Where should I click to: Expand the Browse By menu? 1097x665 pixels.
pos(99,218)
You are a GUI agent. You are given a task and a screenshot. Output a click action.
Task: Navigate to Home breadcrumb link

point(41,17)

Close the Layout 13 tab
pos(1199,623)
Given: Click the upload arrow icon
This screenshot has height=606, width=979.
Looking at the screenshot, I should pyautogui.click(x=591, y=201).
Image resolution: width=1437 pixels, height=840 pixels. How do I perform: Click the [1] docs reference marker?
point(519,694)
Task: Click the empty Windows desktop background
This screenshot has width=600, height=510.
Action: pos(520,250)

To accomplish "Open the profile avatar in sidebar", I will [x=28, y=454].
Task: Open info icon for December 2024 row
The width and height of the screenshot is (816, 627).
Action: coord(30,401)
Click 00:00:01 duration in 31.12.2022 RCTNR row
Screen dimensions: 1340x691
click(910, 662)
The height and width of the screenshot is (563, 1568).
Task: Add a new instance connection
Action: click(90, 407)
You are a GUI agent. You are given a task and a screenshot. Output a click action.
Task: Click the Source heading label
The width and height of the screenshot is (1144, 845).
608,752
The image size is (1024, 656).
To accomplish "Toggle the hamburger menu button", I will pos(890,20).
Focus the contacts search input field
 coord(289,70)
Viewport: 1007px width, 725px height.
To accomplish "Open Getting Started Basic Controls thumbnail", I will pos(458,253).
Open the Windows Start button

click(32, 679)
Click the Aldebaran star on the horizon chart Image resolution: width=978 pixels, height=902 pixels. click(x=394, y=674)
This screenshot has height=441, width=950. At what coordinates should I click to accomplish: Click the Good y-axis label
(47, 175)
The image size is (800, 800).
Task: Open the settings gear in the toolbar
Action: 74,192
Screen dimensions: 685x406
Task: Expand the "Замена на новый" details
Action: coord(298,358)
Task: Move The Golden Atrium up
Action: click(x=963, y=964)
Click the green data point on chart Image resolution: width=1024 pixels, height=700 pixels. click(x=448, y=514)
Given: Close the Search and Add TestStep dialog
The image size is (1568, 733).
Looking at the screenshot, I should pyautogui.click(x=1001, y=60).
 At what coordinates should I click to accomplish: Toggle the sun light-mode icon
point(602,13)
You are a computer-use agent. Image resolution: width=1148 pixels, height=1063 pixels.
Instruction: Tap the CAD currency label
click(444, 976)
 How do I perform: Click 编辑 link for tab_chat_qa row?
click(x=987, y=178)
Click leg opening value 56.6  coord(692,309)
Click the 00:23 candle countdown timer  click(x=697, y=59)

---------------

### [ASSIGNMENT]
Where does the string "chart" appear in the records? Copy every line that holds it.

### [RESPONSE]
Click the Aldebaran star on the horizon chart Image resolution: width=978 pixels, height=902 pixels. click(x=394, y=674)
Click the green data point on chart Image resolution: width=1024 pixels, height=700 pixels. click(x=448, y=514)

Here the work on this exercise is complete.